Page text =>

Ornament & Crime

Printed Art 2007–2011  ·  Catalog  ·  Berlin 2011 
English/German · 44 pages · Bruno Dorn Verlag · ISBN 978-3-942311-83-0
Review by Anna Stern

Dana Widawski · catalog «Ornament & Crime» · 2012
Dana Widawski · catalog «Ornament & Crime» · 2012 · example pages

Dana Widawski · catalog «Ornament & Crime» · 2012 · example pages

Link:intern download catalog »Ornament & Crime« (PDF, 7,3 MB) 

 

Ornament and CRIME

The ornament as a cut-out of a whole is unconsciously imagined as endless. Following this fundamental idea, the ornament also represents the idea of endless growth and – at the same time – the effort to avoid the great blank and the fear of it, the «horror vacui».

In her work Dana Widawski refers to classical ornaments from different cultures and periods. She extends and defamiliarizes these structures using contemporary imagery of people and objects, which she integrates into the rhythm of the ornament in a stencil-like, puzzling and iterative way

Thus the composition of colors and forms from these opposing elements generates a dense visual unity that, at first glance, seems purely decorative. At second glance though, the elaborate hand-crafted aesthetics of the classical stencil print is contradicted by the originality of the topics chosen and the interplay of ornament and image. An irritating and deeply ironic layer is perceived that picks up and questions social clichés and paradoxes.
This ambiguity also characterizes the stencil prints on show in the Tokyo exhibition 2009: embedded in ornamental beauty representations of suicide where shown next to samurai warriors an geishas in Bavarian dress, an ironic hybrid of Japanese and German clichés.

Data section =>

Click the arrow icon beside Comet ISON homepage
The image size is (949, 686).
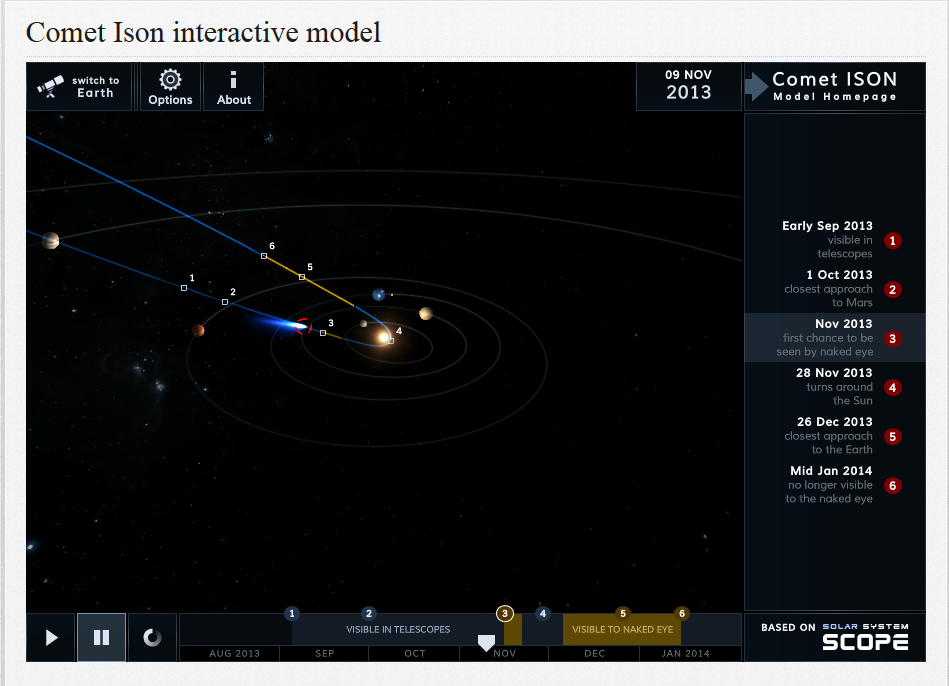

Exercise instructions => Reproduce word for word the passage of the catalog review from "In her work" up to and including "clichés and paradoxes.".

The answer =>
In her work Dana Widawski refers to classical ornaments from different cultures and periods. She extends and defamiliarizes these structures using contemporary imagery of people and objects, which she integrates into the rhythm of the ornament in a stencil-like, puzzling and iterative way

Thus the composition of colors and forms from these opposing elements generates a dense visual unity that, at first glance, seems purely decorative. At second glance though, the elaborate hand-crafted aesthetics of the classical stencil print is contradicted by the originality of the topics chosen and the interplay of ornament and image. An irritating and deeply ironic layer is perceived that picks up and questions social clichés and paradoxes.